The first guy who had the guts to get into one and try to start it up succeeded. It lifted out of its crater on the surface of the asteroid. It turned fuzzy and bright, and was gone.
And three months later, it was back, with a starved, staring astronaut inside, aglow with triumph. He had been to another star! He had orbited a great gray planet with swirling yellow clouds, had managed to reverse the controls — and had been brought back to the very same pockmark, by the built-in guidance controls.
So they sent out another ship, this time one of the big, pointy morel-shaped ones, with a crew of four and plenty of rations and instrumentation. They were gone only about fifty days. In that time they had not just reached another solar system, they had actually used the lander to go down to the surface of a planet. There wasn’t anything living there… but there had been.
They found the remnants. Not a lot. A few beat-up pieces of trash, on a corner of a mountaintop that had missed the general destruction that had hit the planet. Out of the radioactive dust they had picked up a brick, a ceramic bolt, a half-melted thing that looked as though it had once been a chromium flute.
Then the star rush began… and we were part of it.
Chapter 5
Sigfrid is a pretty smart machine, but sometimes I can’t figure out what’s wrong with him. He’s always asking me to tell him my dreams. Then sometimes I come in all aglow with some dream I’m positive he’s going to love, a big-red-apple-for-the-teacher kind of dream, full of penis symbols and fetishism and guilt hang-ups, and he disappoints me. He takes off on some crazy track that has nothing at all to do with it. I tell him the whole thing, and then he sits and clicks and whirs and buzzes for a while — he doesn’t really, but I fantasize that while I’m waiting — and then he says:
“Let’s go back to something different, Rob. I’m interested in some of the things you’ve said about the woman, Gelle-Klara Moynlin.”
I say, “Sigfrid, you’re off on a wild-goose chase again.”
“I don’t think so, Rob.”
“But that dream! My God, don’t you see how important it is? What about the mother figure in it?”
“What about letting me do my job, Rob?”
“Do I have a choice?” I say, feeling sulky.
“You always have a choice, Rob, but I would like very much to quote to you something you said a while ago.” And he stops, and I hear my own voice coming out of somewhere in his tapes. I am saying:
“Sigfrid, there’s an intensity of pain and guilt and misery there that I just can’t handle.”
He waits for me to say something.
After a moment I do. “That’s a nice recording,” I acknowledge, “but I’d rather talk about the way my mother fixation comes out in my dream.”
“I think it would be more productive to explore this other matter, Rob. It is possible they’re related.”
“Really?” I am all warmed up to discuss this theoretical possibility in a detached and philosophical way, but he beats me to the punch:
“The last conversation you had with Klara, Rob. Please tell me what you feel about it.”

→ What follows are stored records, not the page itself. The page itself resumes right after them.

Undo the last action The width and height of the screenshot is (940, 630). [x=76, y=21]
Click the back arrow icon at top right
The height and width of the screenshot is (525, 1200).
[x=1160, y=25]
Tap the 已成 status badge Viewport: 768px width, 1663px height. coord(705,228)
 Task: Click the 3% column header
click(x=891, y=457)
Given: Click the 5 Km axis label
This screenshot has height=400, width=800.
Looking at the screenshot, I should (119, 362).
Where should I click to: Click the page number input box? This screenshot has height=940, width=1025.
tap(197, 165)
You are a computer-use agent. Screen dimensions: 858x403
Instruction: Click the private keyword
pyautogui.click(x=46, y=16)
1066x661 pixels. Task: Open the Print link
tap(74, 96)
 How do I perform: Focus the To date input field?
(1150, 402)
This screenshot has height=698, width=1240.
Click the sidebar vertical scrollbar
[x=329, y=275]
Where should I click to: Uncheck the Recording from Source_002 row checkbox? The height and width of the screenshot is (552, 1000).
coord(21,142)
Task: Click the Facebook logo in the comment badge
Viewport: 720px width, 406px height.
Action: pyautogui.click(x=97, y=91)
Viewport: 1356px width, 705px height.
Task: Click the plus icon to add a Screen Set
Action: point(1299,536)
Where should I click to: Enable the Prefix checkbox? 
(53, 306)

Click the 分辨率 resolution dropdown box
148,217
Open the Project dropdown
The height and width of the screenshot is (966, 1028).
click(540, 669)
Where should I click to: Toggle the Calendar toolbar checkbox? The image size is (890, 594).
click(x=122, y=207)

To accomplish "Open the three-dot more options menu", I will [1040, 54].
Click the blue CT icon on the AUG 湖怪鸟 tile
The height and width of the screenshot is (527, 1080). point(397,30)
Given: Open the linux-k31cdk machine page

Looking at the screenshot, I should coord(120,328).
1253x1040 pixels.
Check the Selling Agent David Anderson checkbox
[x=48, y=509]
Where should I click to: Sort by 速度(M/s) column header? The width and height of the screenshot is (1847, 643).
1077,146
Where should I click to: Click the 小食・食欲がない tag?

“I’ve told you.” I am not enjoying this at all, it is such a waste of time, and I make sure he knows it by the tone of my voice and the tenseness of my body against the restraining straps. “It was even worse than with my mother.”
“I know you’d rather switch to talking about your mother, Rob, but please don’t, right now. Tell me about that time with Klara. What are you feeling about it at this minute?”
I try to think it out honestly. After all, I can do that much. I don’t actually have to say it. But all I can find to say is, “Not much.”
After a little wait he says, “Is that all, ’not much’?”
“That’s it. Not much.” Not much on the surface, anyway. I do remember how I was feeling at the time. I open up that memory, very cautiously, to see what it was like. Going down into that blue mist. Seeing the dim ghost star for the first time. Talking to Klara on the radio, while Dane is whispering in my ear… I close it up again.
“It all hurts, a lot, Sigfrid,” I say conversationally. Sometimes I try to fool him by saying emotionally loaded things in the tone you might use to order a cup of coffee, but I don’t think it works. Sigfrid listens to volume and overtones, but he also listens to breathing and pauses, as well as the sense of the words. He is extremely smart, considering how stupid he is.